Objective →
Convert the lines of the listing below, from the line containing "Select the No bosque cream legend swatch" through the line containing "Task: Open the", into a numbered list, omitting blank lines and any pictures.

Data for the task →

——————————

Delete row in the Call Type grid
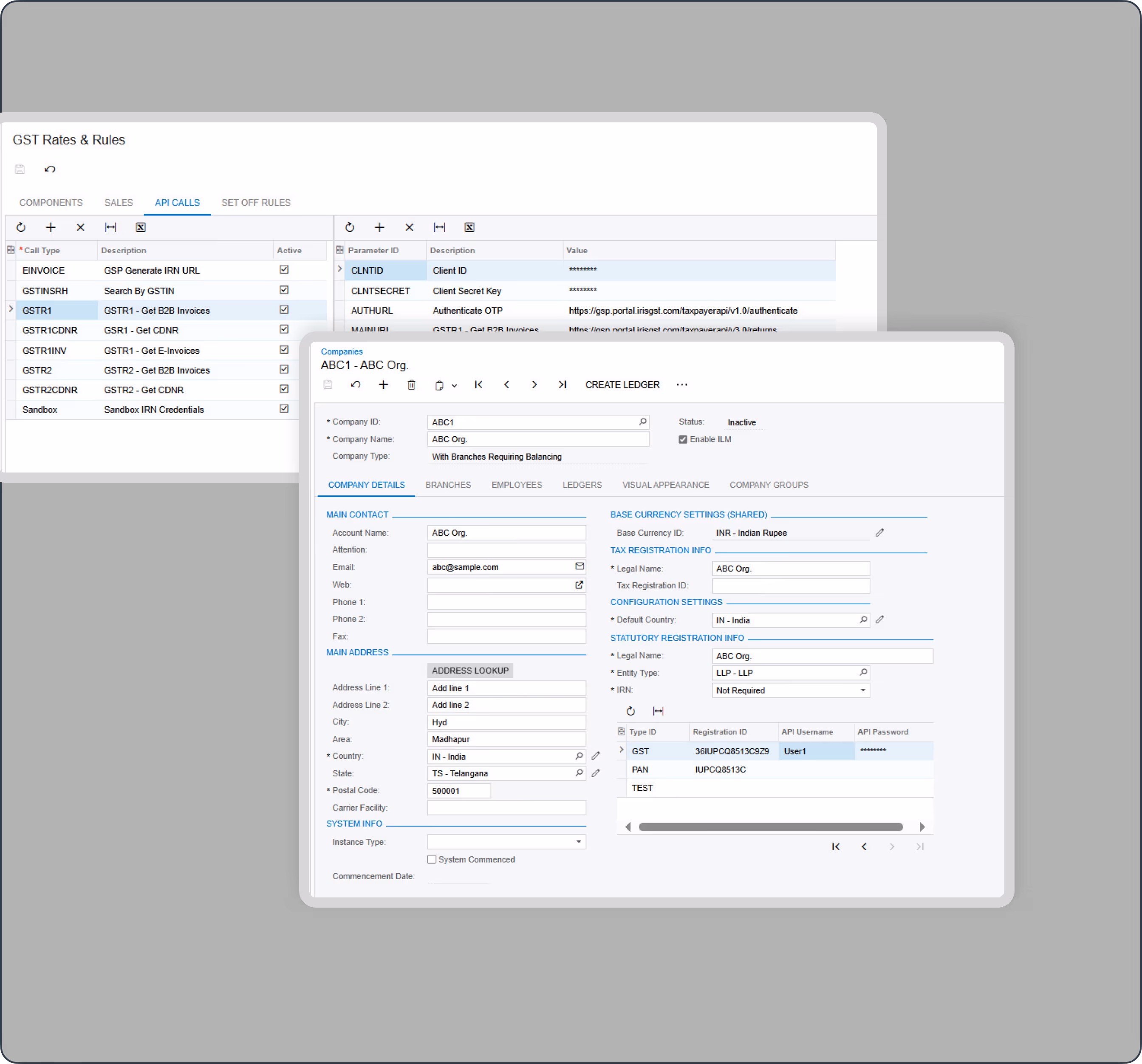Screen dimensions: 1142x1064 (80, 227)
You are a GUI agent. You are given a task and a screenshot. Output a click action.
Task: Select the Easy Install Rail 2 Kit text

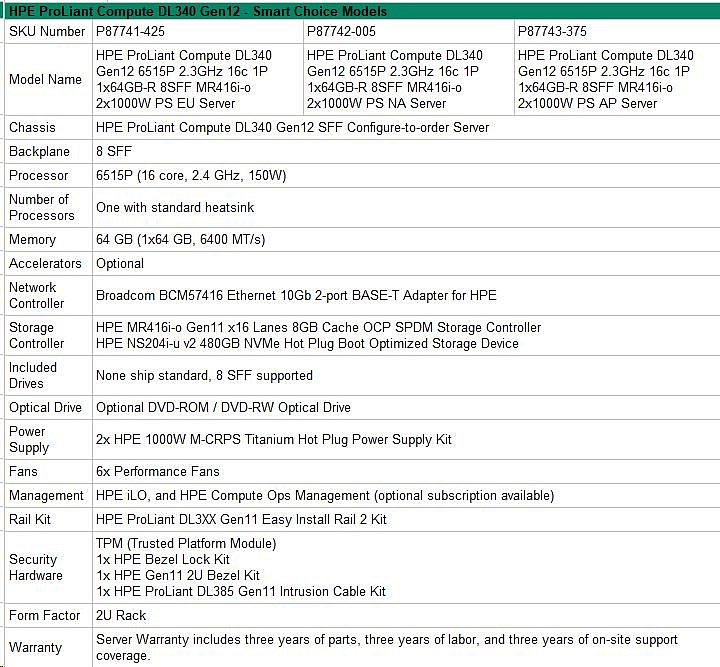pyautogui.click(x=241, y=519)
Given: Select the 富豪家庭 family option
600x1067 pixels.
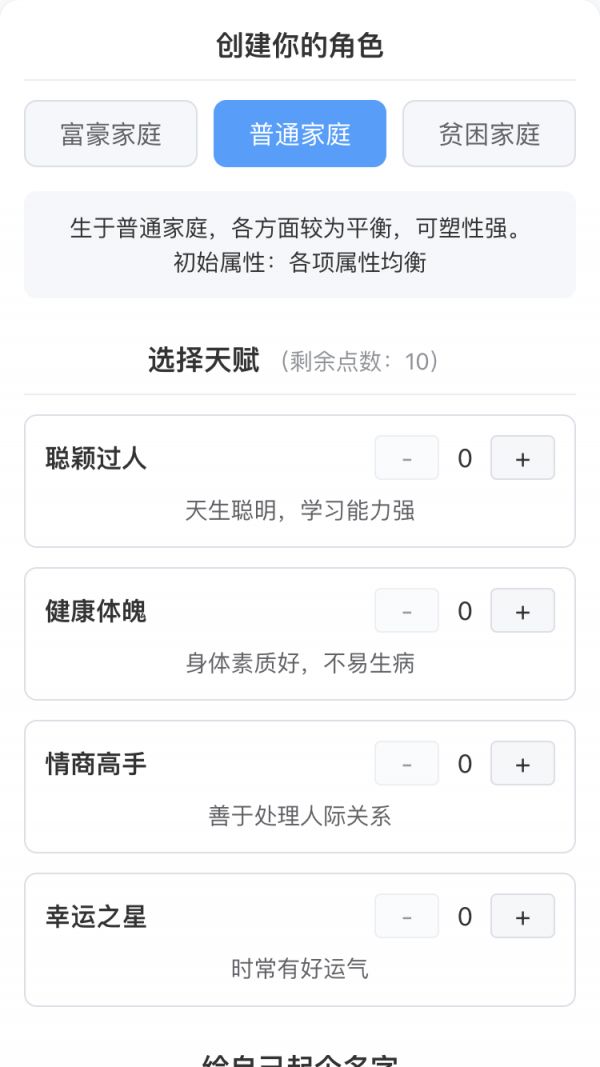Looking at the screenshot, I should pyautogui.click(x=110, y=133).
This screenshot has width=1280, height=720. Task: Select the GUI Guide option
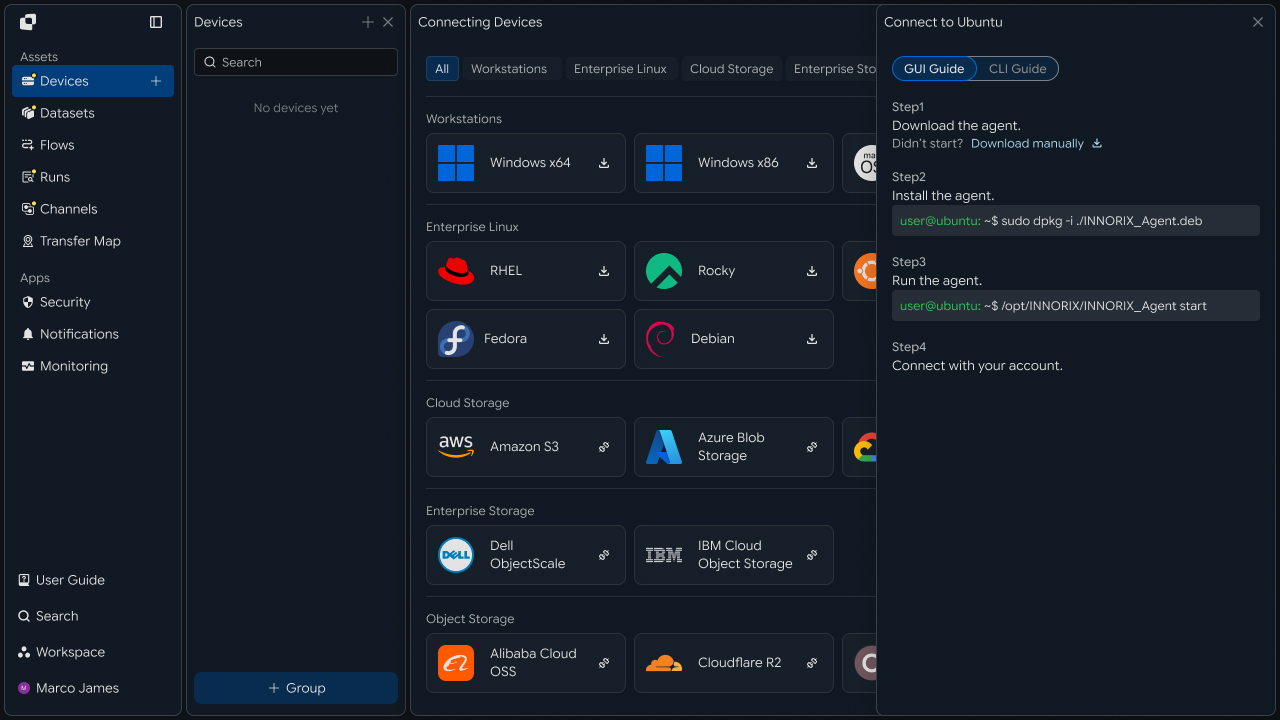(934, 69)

——————————

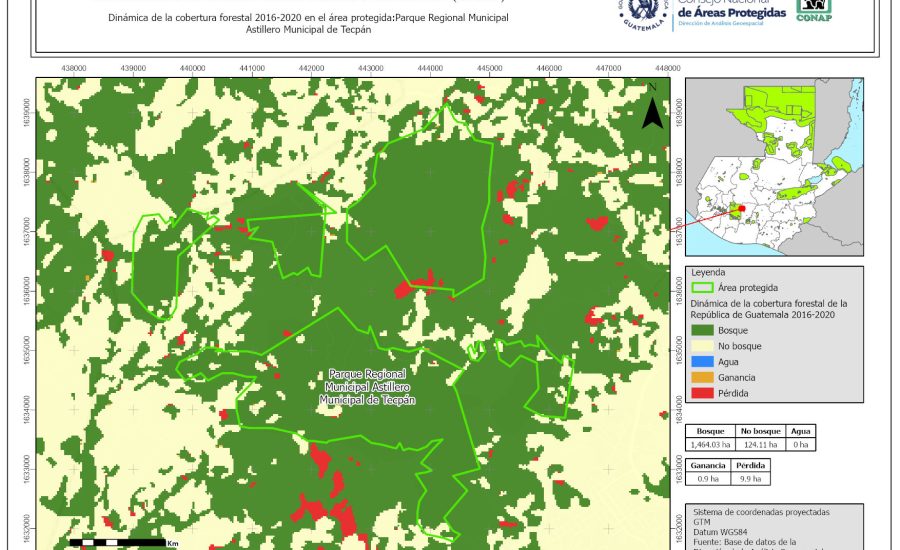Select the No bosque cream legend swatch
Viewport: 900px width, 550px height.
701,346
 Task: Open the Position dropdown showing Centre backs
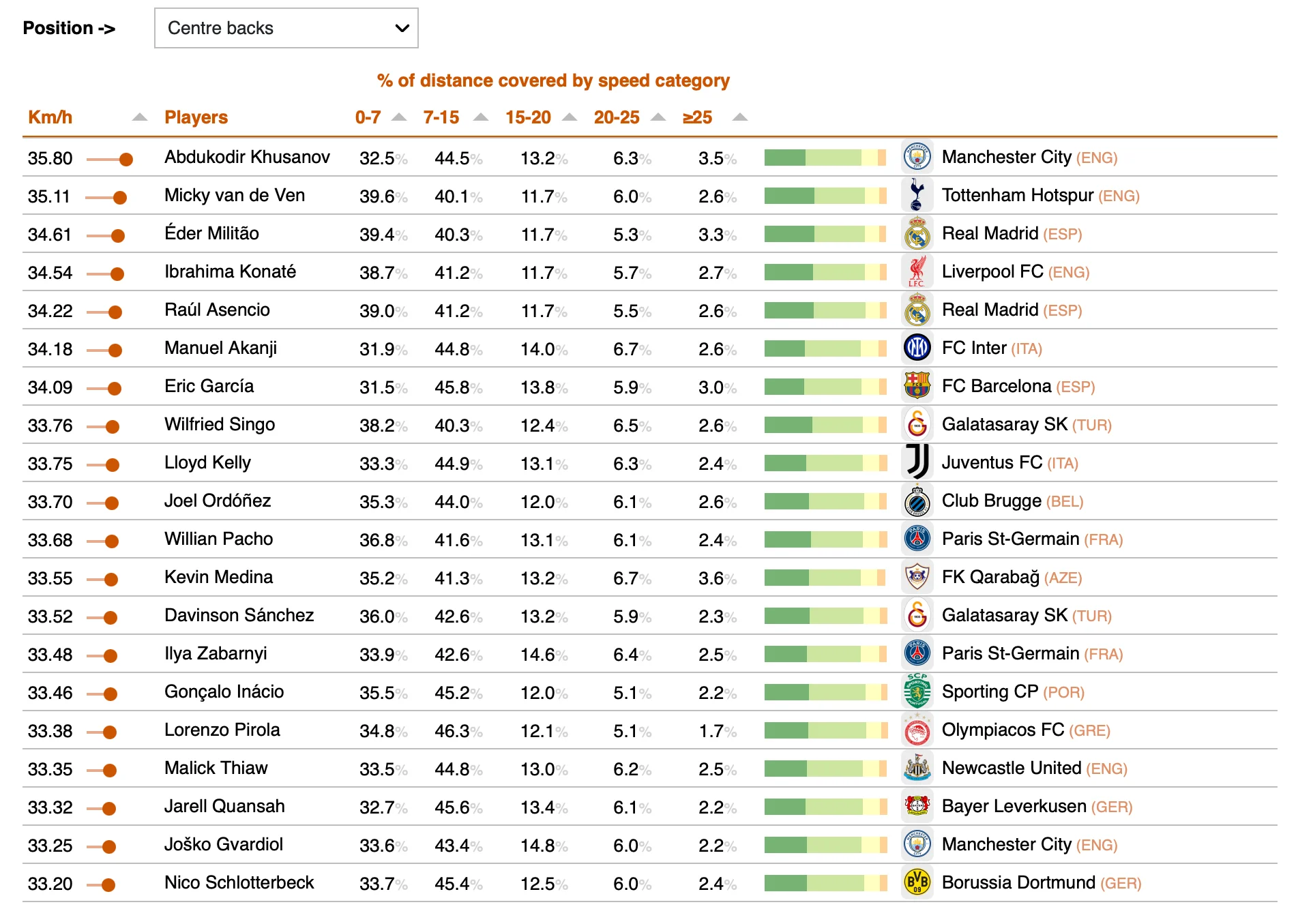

——————————

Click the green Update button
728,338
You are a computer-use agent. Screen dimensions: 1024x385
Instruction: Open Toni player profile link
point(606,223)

——————————

Final answer →
1. Select the No bosque cream legend swatch
2. Viewport: 900px width, 550px height.
3. 701,346
4.  Task: Open the Position dropdown showing Centre backs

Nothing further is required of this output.